TASK TO CARRY OUT — Every record should be written out again in full, with no character altered.

Stored records

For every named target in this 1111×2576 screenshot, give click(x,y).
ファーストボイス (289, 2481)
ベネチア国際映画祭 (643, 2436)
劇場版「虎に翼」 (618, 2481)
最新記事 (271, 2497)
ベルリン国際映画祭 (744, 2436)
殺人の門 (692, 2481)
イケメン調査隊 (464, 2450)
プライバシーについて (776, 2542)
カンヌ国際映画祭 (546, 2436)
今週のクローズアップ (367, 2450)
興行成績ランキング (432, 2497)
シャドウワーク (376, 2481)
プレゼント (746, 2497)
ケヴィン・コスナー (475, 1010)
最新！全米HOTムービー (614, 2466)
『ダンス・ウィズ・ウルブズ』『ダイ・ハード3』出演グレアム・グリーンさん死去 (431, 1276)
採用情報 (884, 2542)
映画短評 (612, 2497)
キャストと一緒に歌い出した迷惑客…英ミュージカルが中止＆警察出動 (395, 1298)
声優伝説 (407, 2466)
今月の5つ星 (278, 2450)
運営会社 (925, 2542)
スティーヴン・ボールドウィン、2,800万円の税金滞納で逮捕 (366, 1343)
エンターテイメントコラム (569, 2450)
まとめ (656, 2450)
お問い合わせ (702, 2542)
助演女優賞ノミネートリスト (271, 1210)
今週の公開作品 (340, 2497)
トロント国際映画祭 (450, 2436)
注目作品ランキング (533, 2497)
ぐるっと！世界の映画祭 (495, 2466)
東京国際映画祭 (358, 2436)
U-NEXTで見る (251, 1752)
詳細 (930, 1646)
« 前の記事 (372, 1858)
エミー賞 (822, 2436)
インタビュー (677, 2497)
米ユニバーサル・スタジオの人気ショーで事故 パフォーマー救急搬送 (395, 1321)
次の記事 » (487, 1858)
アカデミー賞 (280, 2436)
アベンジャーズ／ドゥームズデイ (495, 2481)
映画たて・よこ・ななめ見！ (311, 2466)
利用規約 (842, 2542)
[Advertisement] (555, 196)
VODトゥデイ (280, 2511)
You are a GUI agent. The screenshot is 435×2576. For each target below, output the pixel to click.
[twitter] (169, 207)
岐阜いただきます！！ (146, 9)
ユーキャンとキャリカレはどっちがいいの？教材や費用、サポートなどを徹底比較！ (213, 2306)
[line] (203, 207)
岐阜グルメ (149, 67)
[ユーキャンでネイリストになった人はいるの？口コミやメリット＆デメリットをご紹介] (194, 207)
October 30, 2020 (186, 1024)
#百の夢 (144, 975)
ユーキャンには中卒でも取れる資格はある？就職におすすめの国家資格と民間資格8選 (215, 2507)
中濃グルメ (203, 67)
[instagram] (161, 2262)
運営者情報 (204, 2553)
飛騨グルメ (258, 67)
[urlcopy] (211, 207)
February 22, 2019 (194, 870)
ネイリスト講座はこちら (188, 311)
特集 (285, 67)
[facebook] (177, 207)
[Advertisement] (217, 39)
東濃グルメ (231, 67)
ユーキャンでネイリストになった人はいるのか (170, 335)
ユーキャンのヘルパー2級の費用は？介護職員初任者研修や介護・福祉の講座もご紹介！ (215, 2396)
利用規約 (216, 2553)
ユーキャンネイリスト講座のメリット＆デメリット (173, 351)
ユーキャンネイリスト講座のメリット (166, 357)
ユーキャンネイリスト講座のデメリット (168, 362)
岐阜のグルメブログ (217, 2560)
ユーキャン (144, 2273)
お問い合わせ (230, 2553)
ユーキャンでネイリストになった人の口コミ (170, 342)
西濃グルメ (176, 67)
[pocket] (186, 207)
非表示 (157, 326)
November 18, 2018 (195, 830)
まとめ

WRITTEN RESPONSE —
For every named target in this 1111×2576 screenshot, give click(x,y).
ファーストボイス (289, 2481)
ベネチア国際映画祭 (643, 2436)
劇場版「虎に翼」 (618, 2481)
最新記事 (271, 2497)
ベルリン国際映画祭 (744, 2436)
殺人の門 (692, 2481)
イケメン調査隊 (464, 2450)
プライバシーについて (776, 2542)
カンヌ国際映画祭 (546, 2436)
今週のクローズアップ (367, 2450)
興行成績ランキング (432, 2497)
シャドウワーク (376, 2481)
プレゼント (746, 2497)
ケヴィン・コスナー (475, 1010)
最新！全米HOTムービー (614, 2466)
『ダンス・ウィズ・ウルブズ』『ダイ・ハード3』出演グレアム・グリーンさん死去 (431, 1276)
採用情報 (884, 2542)
映画短評 (612, 2497)
キャストと一緒に歌い出した迷惑客…英ミュージカルが中止＆警察出動 (395, 1298)
声優伝説 (407, 2466)
今月の5つ星 (278, 2450)
運営会社 (925, 2542)
スティーヴン・ボールドウィン、2,800万円の税金滞納で逮捕 (366, 1343)
エンターテイメントコラム (569, 2450)
まとめ (656, 2450)
お問い合わせ (702, 2542)
助演女優賞ノミネートリスト (271, 1210)
今週の公開作品 (340, 2497)
トロント国際映画祭 (450, 2436)
注目作品ランキング (533, 2497)
ぐるっと！世界の映画祭 (495, 2466)
東京国際映画祭 (358, 2436)
U-NEXTで見る (251, 1752)
詳細 (930, 1646)
« 前の記事 (372, 1858)
エミー賞 (822, 2436)
インタビュー (677, 2497)
米ユニバーサル・スタジオの人気ショーで事故 パフォーマー救急搬送 (395, 1321)
次の記事 » (487, 1858)
アカデミー賞 (280, 2436)
アベンジャーズ／ドゥームズデイ (495, 2481)
映画たて・よこ・ななめ見！ (311, 2466)
利用規約 (842, 2542)
[Advertisement] (555, 196)
VODトゥデイ (280, 2511)
You are a GUI agent. The screenshot is 435×2576. For each target below, output the pixel to click.
[twitter] (169, 207)
岐阜いただきます！！ (146, 9)
ユーキャンとキャリカレはどっちがいいの？教材や費用、サポートなどを徹底比較！ (213, 2306)
[line] (203, 207)
岐阜グルメ (149, 67)
[ユーキャンでネイリストになった人はいるの？口コミやメリット＆デメリットをご紹介] (194, 207)
October 30, 2020 (186, 1024)
#百の夢 (144, 975)
ユーキャンには中卒でも取れる資格はある？就職におすすめの国家資格と民間資格8選 (215, 2507)
中濃グルメ (203, 67)
[instagram] (161, 2262)
運営者情報 (204, 2553)
飛騨グルメ (258, 67)
[urlcopy] (211, 207)
February 22, 2019 (194, 870)
ネイリスト講座はこちら (188, 311)
特集 (285, 67)
[facebook] (177, 207)
[Advertisement] (217, 39)
東濃グルメ (231, 67)
ユーキャンでネイリストになった人はいるのか (170, 335)
ユーキャンのヘルパー2級の費用は？介護職員初任者研修や介護・福祉の講座もご紹介！ (215, 2396)
利用規約 (216, 2553)
ユーキャンネイリスト講座のメリット＆デメリット (173, 351)
ユーキャンネイリスト講座のメリット (166, 357)
ユーキャンネイリスト講座のデメリット (168, 362)
岐阜のグルメブログ (217, 2560)
ユーキャン (144, 2273)
お問い合わせ (230, 2553)
ユーキャンでネイリストになった人の口コミ (170, 342)
西濃グルメ (176, 67)
[pocket] (186, 207)
非表示 (157, 326)
November 18, 2018 (195, 830)
まとめ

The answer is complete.